Activity: Copy exactly, and only, the lines from the one containing "Task: Click the 2 cm width in M row" through the last line of the records below.

Stored records
┌──
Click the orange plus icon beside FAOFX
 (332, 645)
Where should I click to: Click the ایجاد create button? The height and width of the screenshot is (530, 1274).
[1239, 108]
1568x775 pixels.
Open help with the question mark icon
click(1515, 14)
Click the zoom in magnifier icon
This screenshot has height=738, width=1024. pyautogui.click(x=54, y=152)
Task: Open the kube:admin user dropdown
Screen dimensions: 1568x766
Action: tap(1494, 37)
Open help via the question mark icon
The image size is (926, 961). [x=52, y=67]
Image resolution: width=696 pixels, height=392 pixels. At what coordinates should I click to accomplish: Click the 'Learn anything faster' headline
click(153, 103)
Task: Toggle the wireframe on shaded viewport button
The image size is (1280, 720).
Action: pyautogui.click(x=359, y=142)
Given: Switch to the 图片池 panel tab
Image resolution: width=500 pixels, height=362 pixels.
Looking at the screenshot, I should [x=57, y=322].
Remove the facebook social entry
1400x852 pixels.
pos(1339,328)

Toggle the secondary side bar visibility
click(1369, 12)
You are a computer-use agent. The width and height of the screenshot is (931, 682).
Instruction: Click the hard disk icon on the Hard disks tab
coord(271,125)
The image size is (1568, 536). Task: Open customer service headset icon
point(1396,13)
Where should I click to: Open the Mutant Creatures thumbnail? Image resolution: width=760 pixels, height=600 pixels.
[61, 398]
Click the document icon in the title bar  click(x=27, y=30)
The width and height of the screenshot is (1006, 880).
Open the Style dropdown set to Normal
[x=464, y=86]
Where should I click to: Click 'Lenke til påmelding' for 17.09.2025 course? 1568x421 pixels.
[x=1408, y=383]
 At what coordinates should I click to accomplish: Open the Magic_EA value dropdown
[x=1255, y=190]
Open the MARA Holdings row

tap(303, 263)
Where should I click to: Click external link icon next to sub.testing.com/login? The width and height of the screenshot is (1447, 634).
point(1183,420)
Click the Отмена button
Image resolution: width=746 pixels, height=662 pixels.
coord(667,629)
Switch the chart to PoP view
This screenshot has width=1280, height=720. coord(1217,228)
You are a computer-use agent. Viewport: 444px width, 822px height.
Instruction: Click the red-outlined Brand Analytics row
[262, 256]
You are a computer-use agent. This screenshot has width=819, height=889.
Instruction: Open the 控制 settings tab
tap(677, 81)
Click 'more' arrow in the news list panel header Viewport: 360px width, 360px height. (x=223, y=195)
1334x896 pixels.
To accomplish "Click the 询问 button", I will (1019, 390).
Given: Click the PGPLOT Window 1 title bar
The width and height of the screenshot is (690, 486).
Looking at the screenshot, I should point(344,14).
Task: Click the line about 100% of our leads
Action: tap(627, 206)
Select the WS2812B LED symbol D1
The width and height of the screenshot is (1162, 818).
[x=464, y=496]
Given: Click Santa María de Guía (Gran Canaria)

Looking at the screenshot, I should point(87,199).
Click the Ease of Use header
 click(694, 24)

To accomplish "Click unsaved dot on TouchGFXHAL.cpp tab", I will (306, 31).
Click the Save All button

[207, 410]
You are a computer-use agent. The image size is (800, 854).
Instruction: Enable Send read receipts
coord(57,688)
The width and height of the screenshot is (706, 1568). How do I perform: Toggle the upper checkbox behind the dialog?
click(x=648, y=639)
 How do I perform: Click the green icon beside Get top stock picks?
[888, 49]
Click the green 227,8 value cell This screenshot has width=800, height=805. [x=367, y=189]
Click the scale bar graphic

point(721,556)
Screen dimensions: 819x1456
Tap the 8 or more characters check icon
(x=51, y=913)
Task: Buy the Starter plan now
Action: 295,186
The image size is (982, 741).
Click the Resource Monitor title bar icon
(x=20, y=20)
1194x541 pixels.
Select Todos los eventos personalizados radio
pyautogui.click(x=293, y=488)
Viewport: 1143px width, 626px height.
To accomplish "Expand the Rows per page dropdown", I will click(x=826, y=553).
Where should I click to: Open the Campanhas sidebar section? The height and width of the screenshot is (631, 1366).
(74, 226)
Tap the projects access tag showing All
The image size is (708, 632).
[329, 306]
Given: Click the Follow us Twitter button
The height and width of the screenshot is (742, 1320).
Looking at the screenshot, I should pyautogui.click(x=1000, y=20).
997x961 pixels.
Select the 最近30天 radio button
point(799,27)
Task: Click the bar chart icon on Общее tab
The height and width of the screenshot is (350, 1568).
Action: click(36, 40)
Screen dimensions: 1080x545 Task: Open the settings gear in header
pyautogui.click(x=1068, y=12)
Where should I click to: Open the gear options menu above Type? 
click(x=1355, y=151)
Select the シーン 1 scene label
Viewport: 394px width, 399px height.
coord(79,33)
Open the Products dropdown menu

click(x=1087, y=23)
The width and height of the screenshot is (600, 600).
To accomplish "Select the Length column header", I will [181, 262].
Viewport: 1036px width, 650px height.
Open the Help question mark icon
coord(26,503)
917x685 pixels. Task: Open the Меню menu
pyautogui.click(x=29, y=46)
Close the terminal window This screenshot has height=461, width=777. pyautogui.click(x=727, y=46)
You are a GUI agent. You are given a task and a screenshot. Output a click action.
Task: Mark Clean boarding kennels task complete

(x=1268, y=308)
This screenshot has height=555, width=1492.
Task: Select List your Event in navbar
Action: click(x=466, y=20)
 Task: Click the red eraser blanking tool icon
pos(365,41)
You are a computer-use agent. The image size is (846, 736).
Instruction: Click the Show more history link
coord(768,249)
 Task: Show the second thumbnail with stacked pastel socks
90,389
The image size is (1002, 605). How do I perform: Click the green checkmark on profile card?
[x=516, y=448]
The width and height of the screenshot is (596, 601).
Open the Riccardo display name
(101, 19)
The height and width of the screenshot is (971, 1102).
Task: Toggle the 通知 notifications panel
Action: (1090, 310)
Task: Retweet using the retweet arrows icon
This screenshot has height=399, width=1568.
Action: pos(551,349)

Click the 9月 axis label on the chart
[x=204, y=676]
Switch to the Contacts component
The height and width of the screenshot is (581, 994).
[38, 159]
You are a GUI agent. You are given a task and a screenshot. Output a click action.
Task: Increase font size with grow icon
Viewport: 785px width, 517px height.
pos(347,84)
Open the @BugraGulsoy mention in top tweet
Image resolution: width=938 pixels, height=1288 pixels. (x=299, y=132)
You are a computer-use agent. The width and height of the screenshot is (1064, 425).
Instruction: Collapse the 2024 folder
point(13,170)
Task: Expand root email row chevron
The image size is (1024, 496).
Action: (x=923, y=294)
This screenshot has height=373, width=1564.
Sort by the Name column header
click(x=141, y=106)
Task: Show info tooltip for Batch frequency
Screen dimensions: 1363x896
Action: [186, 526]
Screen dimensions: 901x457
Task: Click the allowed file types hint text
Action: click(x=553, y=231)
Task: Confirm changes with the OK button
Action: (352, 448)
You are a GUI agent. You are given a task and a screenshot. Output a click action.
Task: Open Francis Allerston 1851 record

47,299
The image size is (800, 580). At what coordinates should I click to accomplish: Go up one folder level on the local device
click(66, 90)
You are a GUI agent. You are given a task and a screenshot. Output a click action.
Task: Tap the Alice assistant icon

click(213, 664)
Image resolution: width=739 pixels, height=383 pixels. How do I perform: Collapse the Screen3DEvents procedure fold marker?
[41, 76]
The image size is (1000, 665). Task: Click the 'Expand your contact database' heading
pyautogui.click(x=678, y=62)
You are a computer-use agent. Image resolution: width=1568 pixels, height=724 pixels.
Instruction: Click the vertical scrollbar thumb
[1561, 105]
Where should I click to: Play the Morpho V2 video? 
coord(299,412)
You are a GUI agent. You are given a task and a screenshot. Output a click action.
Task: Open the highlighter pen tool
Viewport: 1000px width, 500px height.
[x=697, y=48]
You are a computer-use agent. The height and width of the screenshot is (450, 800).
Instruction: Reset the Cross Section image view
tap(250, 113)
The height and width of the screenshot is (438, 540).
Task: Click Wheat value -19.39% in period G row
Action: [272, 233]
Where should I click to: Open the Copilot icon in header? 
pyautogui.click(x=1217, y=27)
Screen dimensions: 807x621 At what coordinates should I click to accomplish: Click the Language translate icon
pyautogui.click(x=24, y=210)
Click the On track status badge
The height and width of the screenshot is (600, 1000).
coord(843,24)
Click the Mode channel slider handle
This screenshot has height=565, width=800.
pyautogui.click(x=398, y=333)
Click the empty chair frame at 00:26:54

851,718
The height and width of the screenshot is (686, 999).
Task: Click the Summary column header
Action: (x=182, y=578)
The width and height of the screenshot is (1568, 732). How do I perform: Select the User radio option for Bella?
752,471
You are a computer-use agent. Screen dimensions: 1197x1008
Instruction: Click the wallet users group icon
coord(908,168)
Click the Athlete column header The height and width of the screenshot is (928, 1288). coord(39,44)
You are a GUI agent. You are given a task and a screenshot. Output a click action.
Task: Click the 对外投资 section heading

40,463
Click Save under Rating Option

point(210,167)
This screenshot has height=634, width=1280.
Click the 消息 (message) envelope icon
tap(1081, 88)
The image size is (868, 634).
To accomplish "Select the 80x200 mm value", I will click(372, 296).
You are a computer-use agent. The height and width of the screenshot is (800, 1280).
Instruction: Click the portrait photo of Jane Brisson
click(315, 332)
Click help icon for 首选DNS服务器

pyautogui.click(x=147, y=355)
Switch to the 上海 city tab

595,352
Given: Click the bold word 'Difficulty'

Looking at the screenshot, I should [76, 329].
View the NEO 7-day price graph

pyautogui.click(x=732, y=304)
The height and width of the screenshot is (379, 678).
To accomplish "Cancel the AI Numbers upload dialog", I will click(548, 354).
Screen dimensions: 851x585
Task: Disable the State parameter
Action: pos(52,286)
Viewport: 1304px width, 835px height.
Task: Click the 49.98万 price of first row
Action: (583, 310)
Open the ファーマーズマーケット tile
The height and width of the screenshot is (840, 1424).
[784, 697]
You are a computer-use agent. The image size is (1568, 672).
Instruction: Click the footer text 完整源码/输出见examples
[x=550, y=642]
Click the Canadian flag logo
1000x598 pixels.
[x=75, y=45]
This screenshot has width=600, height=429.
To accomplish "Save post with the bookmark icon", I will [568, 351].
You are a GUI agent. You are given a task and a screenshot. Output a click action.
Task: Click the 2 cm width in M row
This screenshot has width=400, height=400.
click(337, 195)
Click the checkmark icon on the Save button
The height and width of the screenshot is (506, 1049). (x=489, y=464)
└──
Task response:
Task: Click the 2 cm width in M row
This screenshot has width=400, height=400.
click(337, 195)
Click the checkmark icon on the Save button
The height and width of the screenshot is (506, 1049). (x=489, y=464)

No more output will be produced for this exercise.